ホテルは、不思議なほど、毎日多くの人間で賑わっていた。これだけの人数が、マッケラン家の来客であるということが、L20でのマッケラン家の権力を感じさせる一端だな、とアルフレッドは思った。

こんなぜいたくな暮らしは、地球行き宇宙船でもしなかった。このホテルはマッケラン家の客人専用のホテルなので、あらゆる設備の使用が自由だった。さすがにカジノで遊ぶ金は自腹だが――アルフレッドはカジノにいっさい興味がない。

おまけに、バンクスからバイト代がもらえるというのは冗談ではないらしく、ケヴィンはテンション高く遊びまわったが、アルフレッドはもともと、派手に遊びまわるタイプではない。

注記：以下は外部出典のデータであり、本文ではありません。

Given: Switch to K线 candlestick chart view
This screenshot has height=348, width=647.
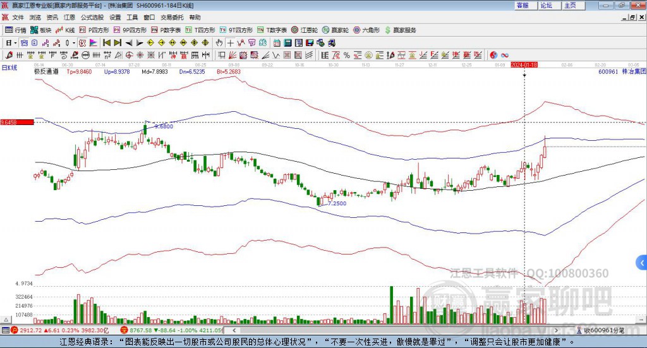Looking at the screenshot, I should click(66, 30).
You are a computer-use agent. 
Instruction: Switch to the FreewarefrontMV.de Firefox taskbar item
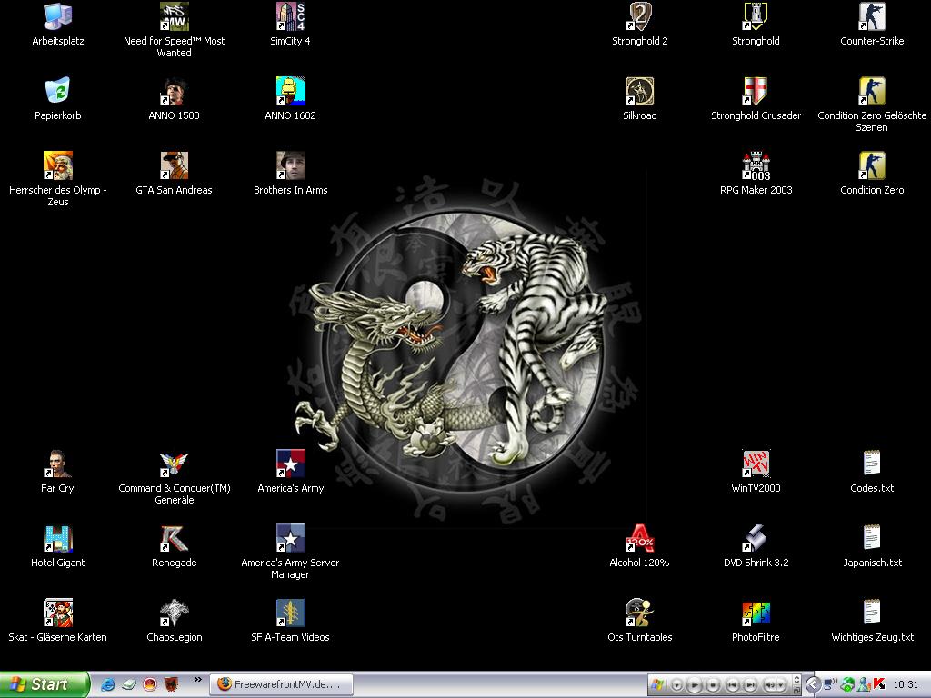point(280,684)
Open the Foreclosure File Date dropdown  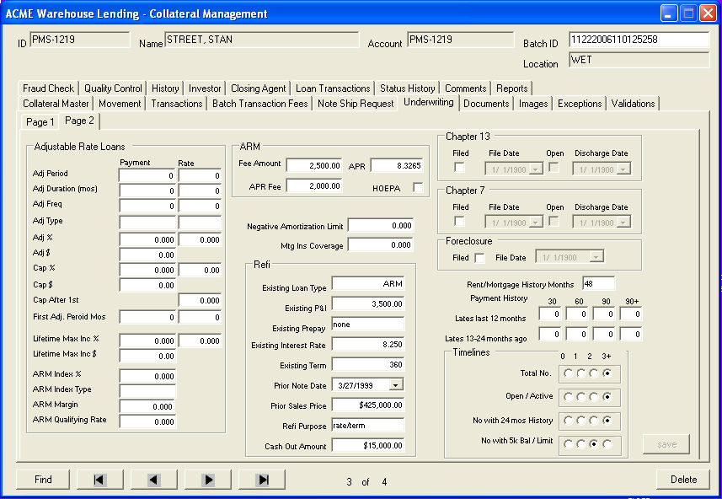tap(596, 258)
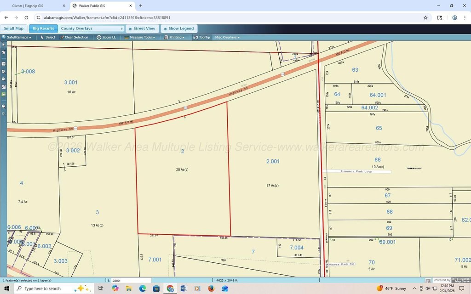Expand the Satellitemaps dropdown
This screenshot has height=294, width=471.
click(x=17, y=37)
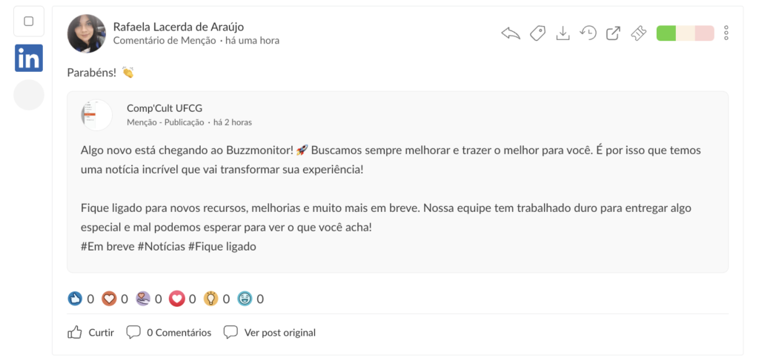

ホテル内図書館の蔵書も、アルフレッドが好む古書よりかは、何種類もの新聞や、最先端のファッション、経済、娯楽雑誌、あるいは流行のマンガやライトノベルが棚を占め、アルフレッドがやっと手に取った本は、子供向けの童話ばかりで、彼は読んだことのあるそれをためいきとともに書棚にもどし、外へ出たのだった。

プールやトレーニング・ルームはセレブの巣窟と化していて、オペラを観る気分でもない。一ヶ月ずっと、昼間から暗いシアター・ルームで映画を見続けるのも彼は嫌だった。

アルフレッドは、ゆっくりと、散策コースをまわるのが、日課となった。めずらしい花々を見つけ、鳥たちの声を聞いている方が、よほど心穏やかだった。